» INSTRUCTION: Edit the lines from the first one through the line with "click(152, 165)" by replacing "coordinates" with "screen location" and keeping everything else the same. Leave the pictures out of your answer.

(Screenshot and document pointing data)
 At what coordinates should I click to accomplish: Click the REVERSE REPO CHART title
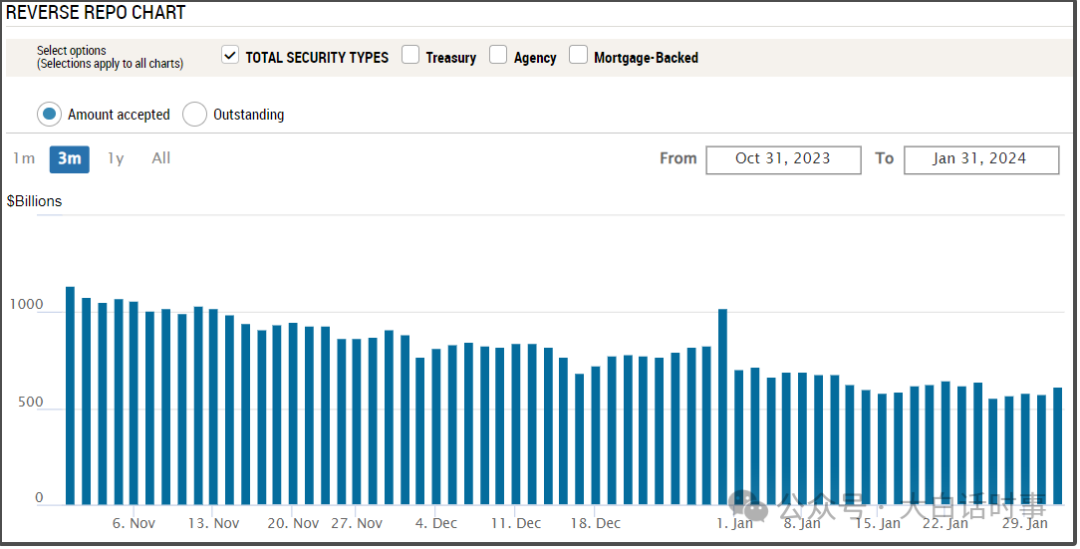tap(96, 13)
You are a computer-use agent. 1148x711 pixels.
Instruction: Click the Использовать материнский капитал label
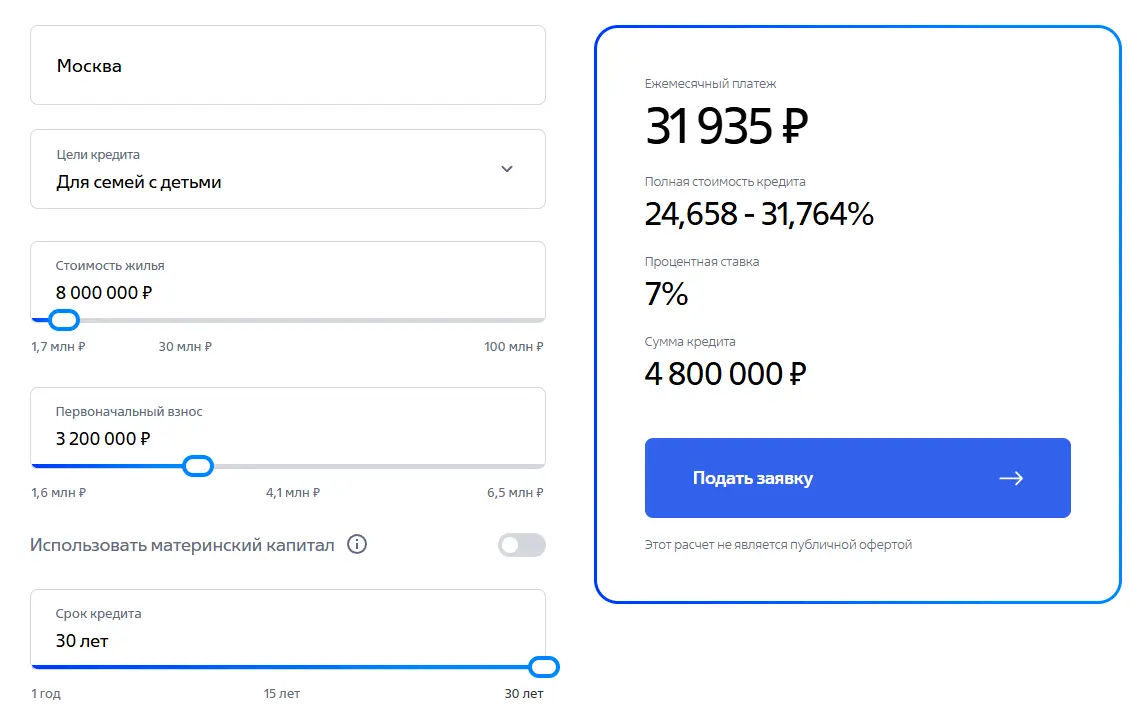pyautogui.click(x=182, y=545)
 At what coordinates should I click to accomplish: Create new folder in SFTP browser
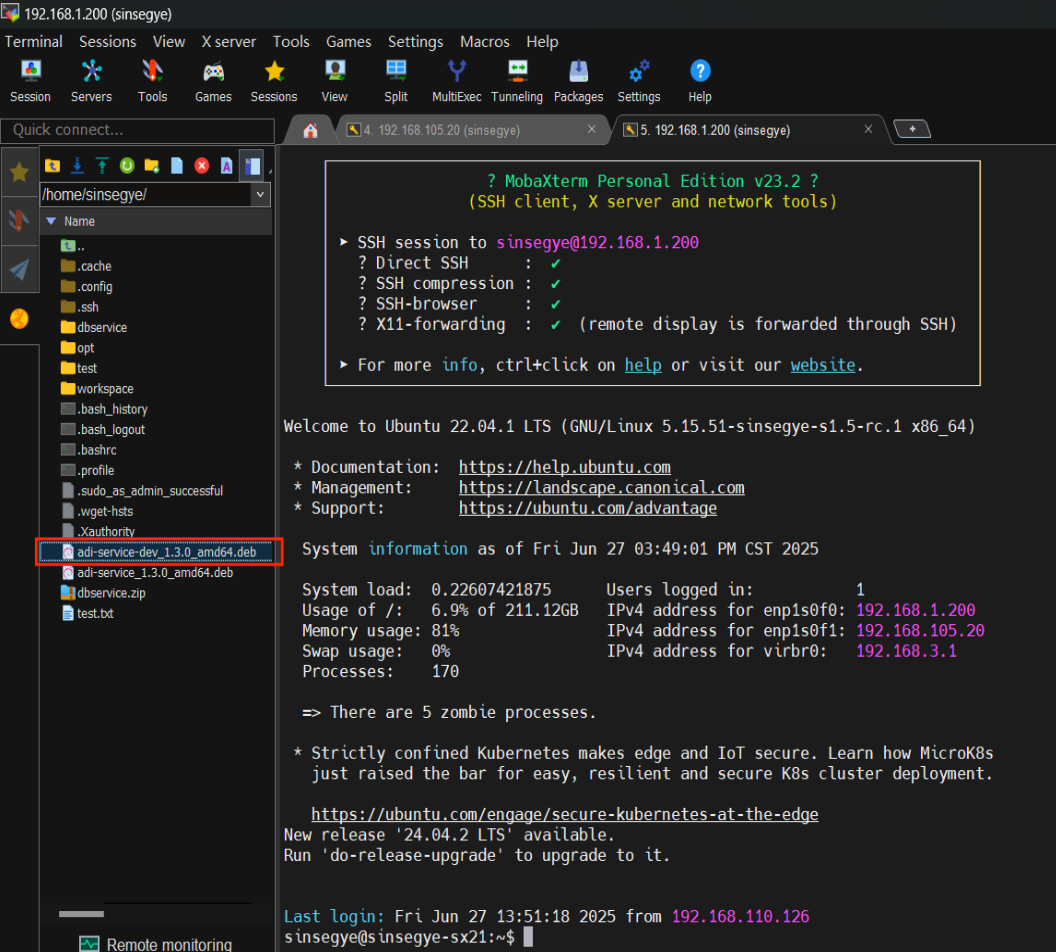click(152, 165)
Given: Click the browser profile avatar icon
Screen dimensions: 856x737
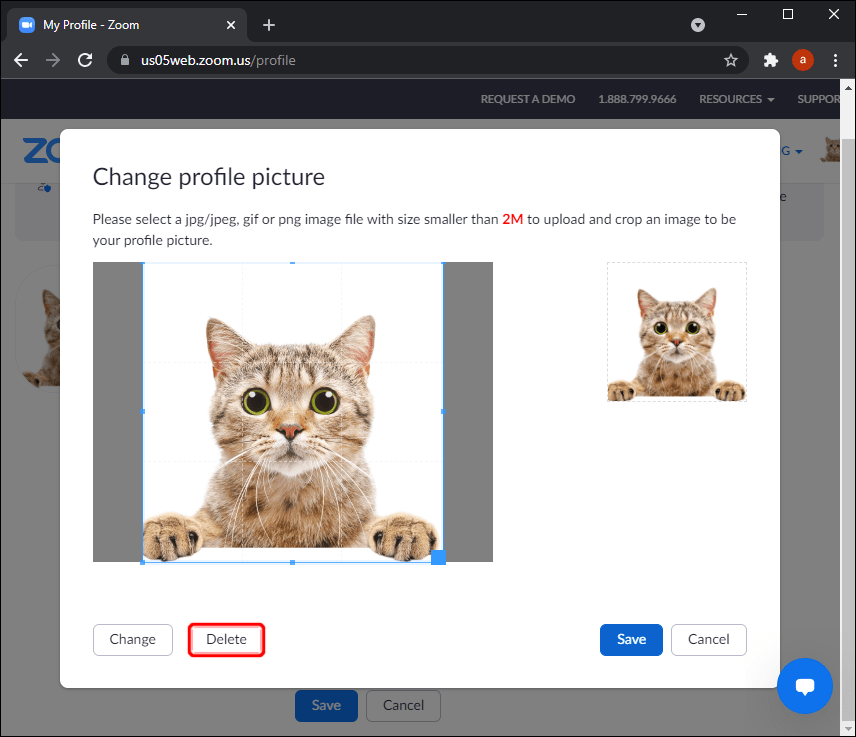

» CORRECT OUTPUT:
 At what screen location should I click to accomplish: Click the REVERSE REPO CHART title
tap(96, 13)
You are a computer-use agent. 1148x711 pixels.
Instruction: Click the Использовать материнский капитал label
pyautogui.click(x=182, y=545)
 At what screen location should I click to accomplish: Create new folder in SFTP browser
click(152, 165)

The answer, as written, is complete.